• **FRAGMENTO DEL DOCUMENTO**:
Pero hay más en el texto de Acosta. Entre lo mucho que sobre ello se podría decir, hay un argumento al que no se ha atribuido hasta ahora la importancia que merece. Es de corte eminentemente sociológico : “A tenor de la realidad misma y de las prácticas comprobadas, se ha observado que las naciones de los indios que tenían más y más graves clases de diabólicas supersticiones, eran aquellas que más adelantaron a las otras en el poder y capacidad organizadora de sus reyes y Estados. Y, al contrario, las que por azar de vida alcanzaron menor progreso y una forma de Estado menos desarrollada, en ellas la idolatría es mucho más escasa. Hasta el punto de que algunos autores afirman como hecho cierto que algunas comunidades de indios están libres de toda la idolatría”.[56]

El principio enunciado le sirve como hipótesis de lectura. Lo que Acosta sabe de las sociedades andinas prehispánicas lo afirma en su razonamiento. Convendrá tenerlo en cuenta al instante de buscar el remedio. De ahí, el cuidado que el proyecto pastoral y la enseñanza de la doctrina christiana deben tener en atacar “el error pestilente” de la idolatría, a partir de los jefes reconocidos por los indios, a quienes se convencerá, con razones y amonestaciones, de la falsedad y engaño de la idolatría. Toda la práctica misionera jesuítica en tierra indiana va por este mismo camino; los colegios para hijos de caciques o para españoles de alcurnia, son las consecuencias más evidentes de los principios enunciados por Acosta. Pero lo son también las casas de reclusión para los indios idólatras, casi todos ellos bautizados y catequizados cuando se llevaron a cabo las primeras doctrinas y visitas pastorales.

Notas

  1. Sobre la llegada de los jesuitas a Perú, cf. ALTAMIRANO, D. F., Historia de la provincia peruana de la compañía de Jesús, La Paz, 1891 ; EGAÑA, E. de, et alii, Monumenta peruana, 1 6, Roma, 1954 1961 ; cf. la abundante bibliografía de Egaña citada en nuestra bibliografía general, p. 40 ; a lo largo de nuestra bibliografía hemos citado también numerosas referencias de fuentes y de trabajos sobre la presencia de los jesuitas en Perú ; entre ellos destacan las obras de VARGAS UGARTE, R., como : Los jesuitas del Perú (1568 1767), Lima, 1941.
  2. LEVILLIER, Roberto, Don Francisco de Toledo, supremo organizador del Perú, I, Buenos Aires, 1935, 205. Véase también VARGAS UGARTE, Rubén, Historia general del Perú, II, Lima, 1971, 186.
  3. Rubén Vargas Ugarte, Historia de la Compañía de Jesús en el Perú, Burgos, 1963, 69 72.
  4. LEVILLIER, R., Gobernantes del Perú, IV, 32, cit. por VARGAS UGARTE, Rubén, o. c., 130 131.

• **LA TAREA**: Reescribe el fragmento sobre Acosta desde las palabras "2. LEVILLIER, Roberto, Don" hasta las palabras "c., 130 131.", inclusive, y cambia "Burgos" por "Madrid".

• **SECCIÓN DE DATOS**:

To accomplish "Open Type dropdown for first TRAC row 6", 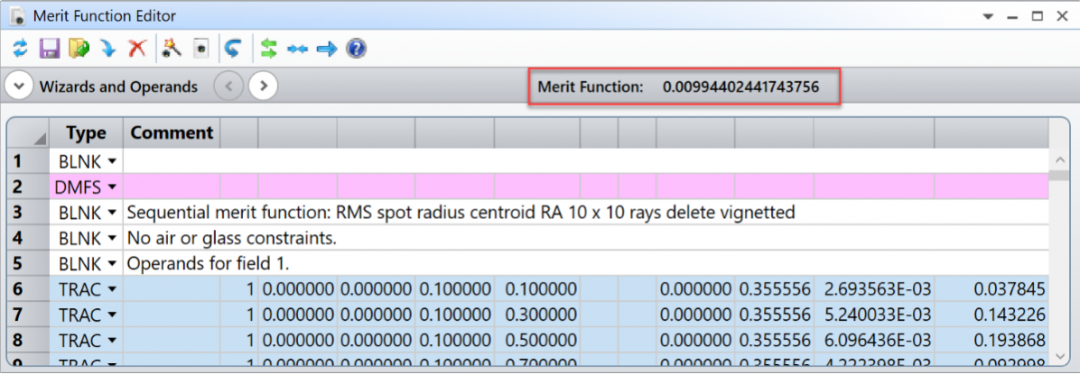I will tap(112, 289).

• **SALIDA**:
2. LEVILLIER, Roberto, Don Francisco de Toledo, supremo organizador del Perú, I, Buenos Aires, 1935, 205. Véase también VARGAS UGARTE, Rubén, Historia general del Perú, II, Lima, 1971, 186.
  3. Rubén Vargas Ugarte, Historia de la Compañía de Jesús en el Perú, Madrid, 1963, 69 72.
  4. LEVILLIER, R., Gobernantes del Perú, IV, 32, cit. por VARGAS UGARTE, Rubén, o. c., 130 131.